Emmanuel Carrère. (EFE/ Marta Pérez)
Emmanuel Carrère. (EFE/ Marta Pérez) Barba se revela cansado de la coquetería de cierta narrativa de autoficción, como la del autor de "Yoga".

— Mencionaste antes a Carrère y pensaba también en Javier Cercas, quien ahora está escribiendo relatos más tradicionales y de género, concasi nada de autoficción. Pensaba también en la última novela de Carrère en donde también por una cuestión legal tiene que someterse a determinadas rigideces y él mismo dice que se trata de una novela. Es un momento en el que el híbrido predomina, ¿no?

— Absolutamente. Bueno, y has citado dos autores que parecen distintos pero se parecen muchísimo, en realidad. A los que he leído y disfrutado mucho y de los que he acabado muy cansado también, y eso que Javier es muy amigo mío. Espero que no oiga esto porque, vamos (risas).

— Yo creo que él también se cansó.

— Yo creo que, sabes qué, tiene que ver un poco por la cuestión narcisista. O sea, ese narrador narcisista que no puede estar al final hablando de su ombligo todo el tiempo. Y, en el fondo, a veces al final ya casi con desgano, ¿no? Yo creo que este libro de Carrère, que es buen mal libro, digamos, con todas las cosas buenas de Carrère que es un buen escritor y sus peores defectos. Al final dices “bueno, esto es la decadencia de un estilo, exactamente”. Cuando el narcisismo, digamos, empieza a infectar lo que de bueno tenía una narración en la que el escritor se hacía presente.

— Igual debo decirte que en Yoga me da la impresión de que Carrère pudo, con ese talento tremendo que tiene, superar esas limitaciones y esas mordazas legales que tenía. Esto que decís de “un buen mal libro” me gusta mucho como definición.

— A mí lo que más me molesta fíjate es la coquetería de la autoficción.
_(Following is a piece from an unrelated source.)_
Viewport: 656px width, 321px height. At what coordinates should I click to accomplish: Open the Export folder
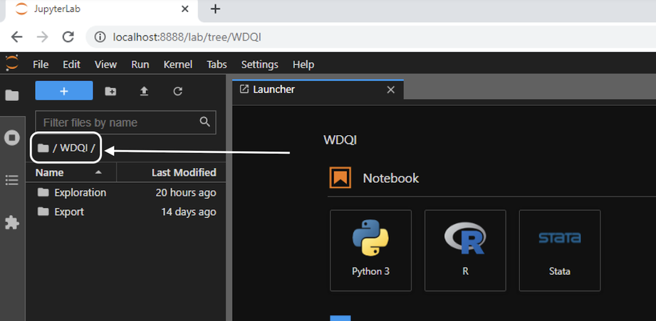tap(68, 212)
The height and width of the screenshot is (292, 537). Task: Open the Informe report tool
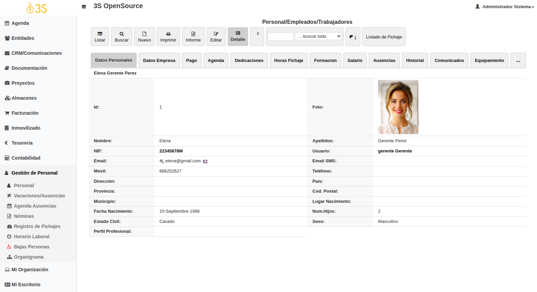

O sea, hay una parte de la autoficción que me gusta, y de hecho yo creo que la autoficción obviamente es algo muy de nuestro tiempo inevitablemente, pero hay una cosa que me jode que es la coquetería. La coquetería me parece un vicio feo en la gente en general y en la literatura también un poco. Incluso a muy buenos escritores, no sé, la coquetería me parece que los degrada un poco.

— Entiendo perfectamente lo que señalas. También uno podría preguntarse por qué llegamos a este momento de la literatura y la preponderancia del yo. No estoy tan convencida de que solo tenga que ver con las redes sociales, me parece que tiene que ver también con procesos que siguen los propios géneros, ¿no?

— Claro. Bueno, lo de las redes sociales está bien, lejos de nacer de una gran convicción de nuestro yo nace de una gran duda de nuestro yo. Las redes sociales tienen éxito porque no estamos nada convencidos de nuestra entidad como personas. Es el lugar donde corroboramos aquello de lo que sospechamos un poco. Las necesitamos precisamente porque dudamos de nosotros, no porque creamos más que de sobra en que somos algo creíble, coherente.

— Para alguien que escribió República luminosa, un libro premiado y un libro por el que se te reconoció y todavía se te reconoce mucho, ¿cómo es superar esa instancia? Hablábamos antes de la coquetería y del narcisismo. ¿Cómo fue salir de ahí?

— Es complicado, no es fácil. Uno tiende a hacer algo cuando tiene éxito y es profesionalizar el éxito, es decir, hacer otro libro igual pero con menos gracia. Como onda expansiva. Es una tentación tan clara que inevitablemente uno el primer libro que intenta después de algo que ha funcionado es otra cosa que se le parece, Pero bueno, Pavese creo que era que decía que para seguir produciendo libros que valga la pena leer uno tiene como que alejar y evitar el profesionalismo. Evitar profesionalizarse como escritor, ser un escritor profesional. Es el peor cáncer. Así que, nada, probar un género que sea marciano. Yo creo que por eso acabé haciendo una biografía, porque la mejor manera de no rentar un libro, era escribir una biografía.